Five book recommendations for every spring mood

Here are the titles that you can go lay in the sunshine with

Five book recommendations for every spring mood
Phoebe Robinson's autobiographies laid out in a springtime garden.

Spring has finally arrived, bringing warmer days and gorgeous flowers. With schoolwork ramping up in preparation for finals, it's more important now than ever to find a moment where you can go sit on the grass to enjoy the sunshine. As you break out your shorts and venture outside, here is a list of five books for every kind of mood, whether it be enjoying spring or de-stressing from exams. 

If you’ve been enjoying the spring flowers (particularly the cherry blossoms in D.C.): “Anne of Green Gables” by L.M. Montgomery

There is no story that entails the hopeful and tumultuous joy of spring more than that of Anne Shirley. Many may be vaguely familiar with Anne’s story due to the successful Netflix adaptation “Anne with an E.” While the source material for the show is a little more quaint in scope, it holds the same irrevocably loveable and winning characters. “Anne of Green Gables” follows the story of Anne, an orphan girl who is sent to the Cuthbert family — quiet, gentle Mathew and his stern sister Marilla — in place of the boy they ask for help on the farm. Before they can send her back to the orphanage, Anne wins them over with her vibrant, yet sometimes melodramatic imagination and generous spirit. Anne’s attitude, along with her appreciation of the world, embodies the wonder and beauty that spring brings. This is an essential classic for every reader and the perfect way to celebrate spring breezes and blooms.

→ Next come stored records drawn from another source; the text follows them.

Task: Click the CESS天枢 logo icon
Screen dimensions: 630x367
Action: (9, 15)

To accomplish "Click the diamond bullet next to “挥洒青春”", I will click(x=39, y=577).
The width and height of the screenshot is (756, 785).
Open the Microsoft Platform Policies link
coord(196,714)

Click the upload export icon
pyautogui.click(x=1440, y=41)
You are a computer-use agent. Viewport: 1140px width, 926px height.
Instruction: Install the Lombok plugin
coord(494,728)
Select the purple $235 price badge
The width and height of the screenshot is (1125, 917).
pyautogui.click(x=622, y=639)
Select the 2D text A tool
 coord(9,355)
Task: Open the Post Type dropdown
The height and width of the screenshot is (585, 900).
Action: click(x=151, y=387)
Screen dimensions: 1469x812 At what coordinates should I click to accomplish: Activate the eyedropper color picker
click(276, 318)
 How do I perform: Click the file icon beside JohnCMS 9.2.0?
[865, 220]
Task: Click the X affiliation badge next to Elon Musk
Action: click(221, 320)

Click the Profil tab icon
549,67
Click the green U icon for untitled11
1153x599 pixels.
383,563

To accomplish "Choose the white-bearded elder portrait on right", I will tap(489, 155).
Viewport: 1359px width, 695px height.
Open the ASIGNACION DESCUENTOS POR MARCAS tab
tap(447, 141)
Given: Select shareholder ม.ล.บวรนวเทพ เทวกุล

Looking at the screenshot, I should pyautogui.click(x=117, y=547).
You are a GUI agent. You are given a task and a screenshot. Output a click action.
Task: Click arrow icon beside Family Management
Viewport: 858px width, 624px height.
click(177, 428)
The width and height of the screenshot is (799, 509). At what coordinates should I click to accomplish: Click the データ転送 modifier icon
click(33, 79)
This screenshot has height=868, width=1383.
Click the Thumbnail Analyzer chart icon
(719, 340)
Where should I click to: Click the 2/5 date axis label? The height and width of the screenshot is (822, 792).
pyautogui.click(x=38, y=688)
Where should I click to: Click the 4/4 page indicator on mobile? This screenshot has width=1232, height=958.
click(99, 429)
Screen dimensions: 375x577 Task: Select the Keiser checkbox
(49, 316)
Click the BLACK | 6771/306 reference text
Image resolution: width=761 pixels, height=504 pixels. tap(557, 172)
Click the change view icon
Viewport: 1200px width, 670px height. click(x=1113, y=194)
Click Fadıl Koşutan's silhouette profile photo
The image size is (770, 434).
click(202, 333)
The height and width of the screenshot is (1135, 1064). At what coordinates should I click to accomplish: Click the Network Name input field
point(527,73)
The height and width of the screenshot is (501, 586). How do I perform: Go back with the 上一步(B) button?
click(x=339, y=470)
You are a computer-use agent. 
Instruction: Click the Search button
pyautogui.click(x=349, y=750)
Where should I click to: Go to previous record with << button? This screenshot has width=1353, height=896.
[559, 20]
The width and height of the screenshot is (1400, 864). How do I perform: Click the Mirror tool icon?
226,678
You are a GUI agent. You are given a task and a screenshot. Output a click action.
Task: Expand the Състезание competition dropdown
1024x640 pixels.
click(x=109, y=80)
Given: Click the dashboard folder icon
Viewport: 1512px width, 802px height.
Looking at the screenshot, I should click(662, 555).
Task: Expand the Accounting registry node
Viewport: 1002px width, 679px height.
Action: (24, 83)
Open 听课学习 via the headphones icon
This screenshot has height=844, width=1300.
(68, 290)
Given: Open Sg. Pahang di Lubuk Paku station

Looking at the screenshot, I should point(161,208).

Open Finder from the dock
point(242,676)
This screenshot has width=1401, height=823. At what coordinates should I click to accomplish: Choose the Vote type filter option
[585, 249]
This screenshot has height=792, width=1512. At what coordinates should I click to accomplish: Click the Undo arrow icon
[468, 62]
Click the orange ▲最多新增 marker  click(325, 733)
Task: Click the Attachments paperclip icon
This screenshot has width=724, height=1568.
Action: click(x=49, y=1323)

If you’re looking for a heartwarming story for new beginnings: “The Guernsey Literary and Potato Peel Pie Society” by Mary Ann Shaffer and Annie Barrows 

Set in 1946 London, this novel follows author Juliet Ashton as she searches for the topic for her next book. An opportunity arises after she receives a letter from a man, a native of an island called Guernsey, she’s never met who found her written in a copy of a book by Charles Lamb. Their correspondence gives Juliet a peek into a world of eccentric and lovely characters and a look into what life under German occupation looked like. Written in the form of the various letters Juliet and the other characters write, this book is a quick read that is a heartwarming look into the love and bravery that can be found in the human spirit. It also tells the story of people recovering from difficult and extraordinary circumstances, which all of us have become intimately familiar within the last year. Therefore, this book serves as a comforting escape and a gentle reminder of the capacity for love and resilience even after the worst of times. 

If you’re looking for the strength to have your own spring renewal: “the sun and her flowers” by Rupi Kaur  

Springtime is often hailed as a time for renewal and new beginnings, but sometimes new beginnings aren’t as easy and beautiful as a flower blooming. Kaur takes the reader through all of the stages of growth in the follow-up to her New York Times best-selling poetry collection “milk and honey.” “the sun and her flowers” is a breathtaking portrayal of breaking down and rebuilding. The book is broken into five parts that mimic the transformations of a flower — wilting, falling, rooting, rising and blooming. It takes the reader through the different stages of learning to deal with the loss of love, cultivate self-love and embrace different backgrounds. Kaur communicates the strength in vulnerability, creating a space for the reader to grieve and grow with her. This book of poetry is perfect for those of us who have felt a little trapped in quarantine and are struggling to grow into a world slowly returning to normal. 

If you need a laugh to get rid of some of the stress from impending finals: “You Can’t Touch My Hair” and “Everything’s Trash, But It’s Okay” by Phoebe Robinson 

Reading Robinson’s work is quick because they’re written in essay form, so it’s easy to put down if you need to get back to studying. Robinson, one part of the duo for the podcast “2 Dope Queens” (also great for a laugh if you need it), writes with incredible wit, humor, poignancy and moving authenticity. She writes about everything from race, gender, feminism and body positivity to her love of Bono, the lead singer of U2. This book will leave you laughing and thinking about some of the deeper systemic social issues of today. Her first book is centered around Black hair — though not exclusively dedicated to it — and the relationship that society has with it and the people who have it. Her second collection of essays is written about the post-2016 election world and once again leaves you laughing without shying away from difficult topics. In both books, Robinson brilliantly points out the absurdity of modern daily life without letting anyone off the hook because of the humor. This book is perfect if you’re looking for something that’ll make you laugh while also challenging you. 

With spring finals rapidly approaching and summer on the horizon, it's time to grab one of these titles, spread out a blanket on the lawn and enjoy the day.